Textbooks (Additional readings
may be available at the library, the bookstore, or distributed
in class):
Barry Stroud, The Significance of Philosophical Skepticism,
Clarendon Press, 1984; Keith Derose/ Ted A. Warfield (eds.),
Skepticism: A Contemporary Reader, Oxford University
Press, 1998; and Sven Bernecker/Fred I. Dretske (eds.), Knowledge:
Readings in Contemporary Epistemology, Oxford University
Press 2000
PHI 382 – Topics in Metaphysics
Ralph Kennedy – (MWF – 11:00 a.m. – 11:50
a.m. - Tribble Hall A307)
Metaphysics as a branch
of philosophy has nothing to do with "New Age" spirituality,
the occult, mysticism, astral bodies, or any of the other topics
one might find represented in the Metaphysics section of certain
bookstores.
What is metaphysics, then? The
Cambridge Dictionary of Philosophy defines it as "the
philosophical investigation of the nature, constitution, and
structure of reality. It is broader in scope than science, e.g.,
physics and even cosmology…, since one of its traditional
concerns is the existence of non-physical entities, e.g., God.

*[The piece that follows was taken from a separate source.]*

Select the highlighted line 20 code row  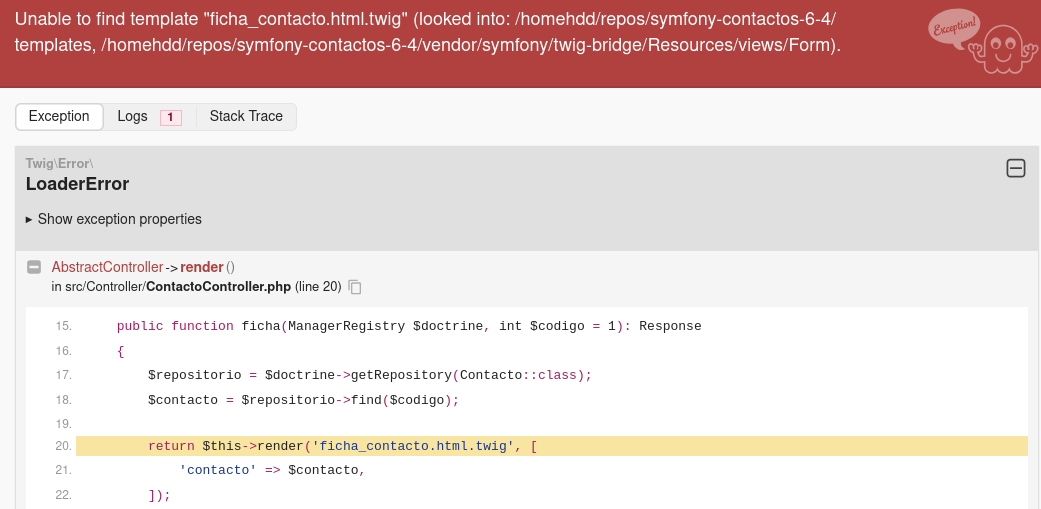click(552, 446)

It is also more fundamental, since it investigates questions
science does not address but the answers to which it presupposes.

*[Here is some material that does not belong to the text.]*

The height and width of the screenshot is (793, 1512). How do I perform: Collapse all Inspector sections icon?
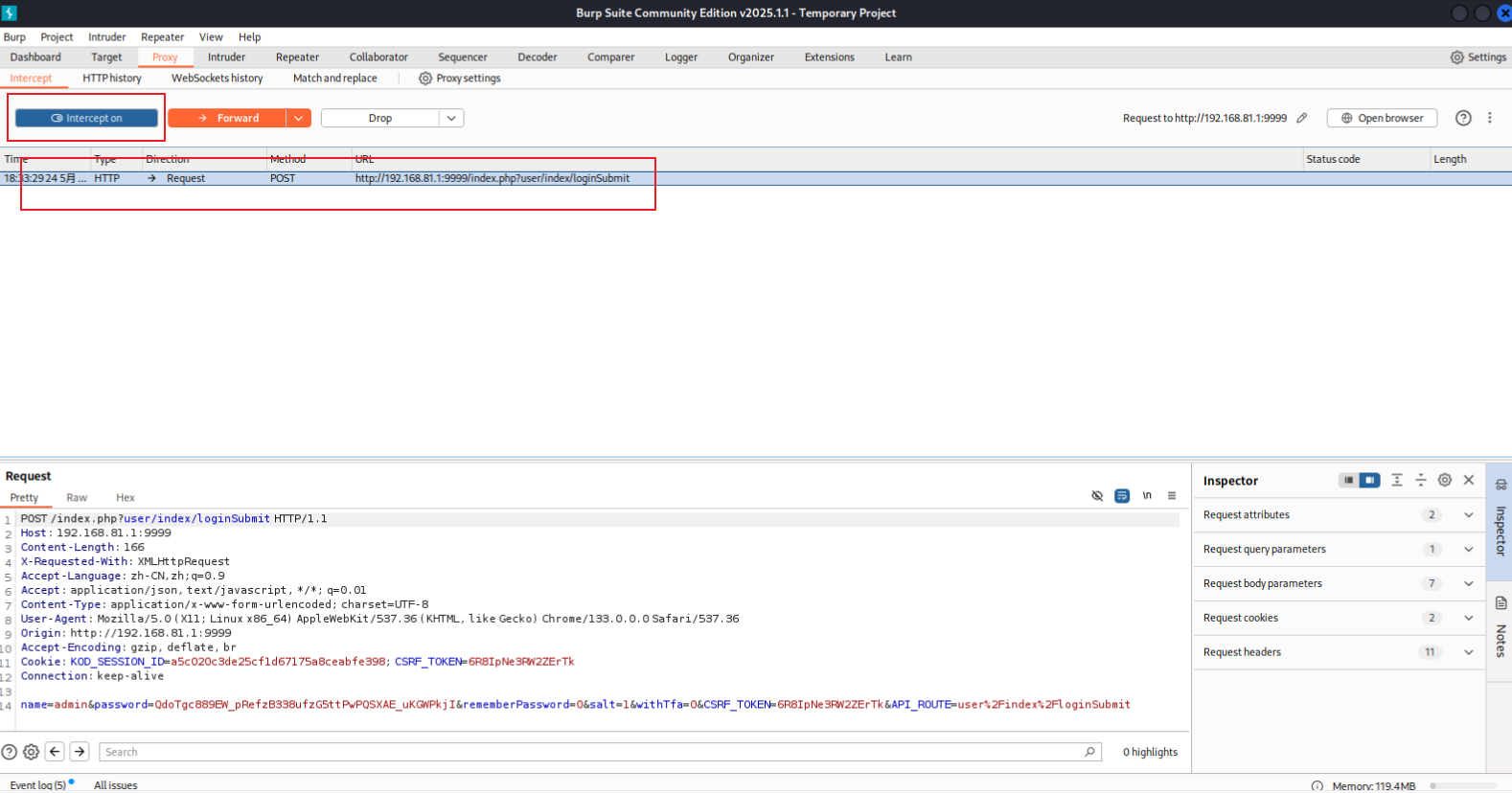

Are there, for instance, physical objects at all, and does every
event have a cause?"
In keeping with this definition,
we will focus first on themes concerning some very general features
of reality, such as: the nature of time and temporal passage,
analogies between space and time, the persistence of objects
through changes that befall them, and the nature of causality.
Then we'll turn to the less general topic of how we fit into
the world. Are we physical objects, and if so, of what sort?

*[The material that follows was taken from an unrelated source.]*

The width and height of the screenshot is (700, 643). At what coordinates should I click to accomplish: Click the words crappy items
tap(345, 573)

If not, what else could we be? Is freedom of action a genuine
possibility or merely an illusion? How does consciousness fit
into the scientific world-picture? Another important metaphysical
question is whether there is a world (i.e., a unique one) at
all, or whether it would be better to adopt a kind of relativism
according to which "what there is" is relative to
the "conceptual scheme" of the person thinking about
the question. And no metaphysics course would be complete that
did not turn its attention at some point to the fascinating
question, "Why is there anything at all, rather than nothing?"
Given the sweep of metaphysics,
it is to be expected that there should be controversy over whether
such a discipline is genuinely possible. Accordingly, we will
end the course by considering various influential arguments
against the possibility of metaphysics as a legitimate intellectual
enterprise.
Readings for the course will be
from the following two books: Metaphysics: The Big Questions,
edited by Peter van Inwagen and Dean Zimmerman; and Metaphysics
(2nd edition), by Peter van Inwagen. The first of these is an
anthology and the second a textbook.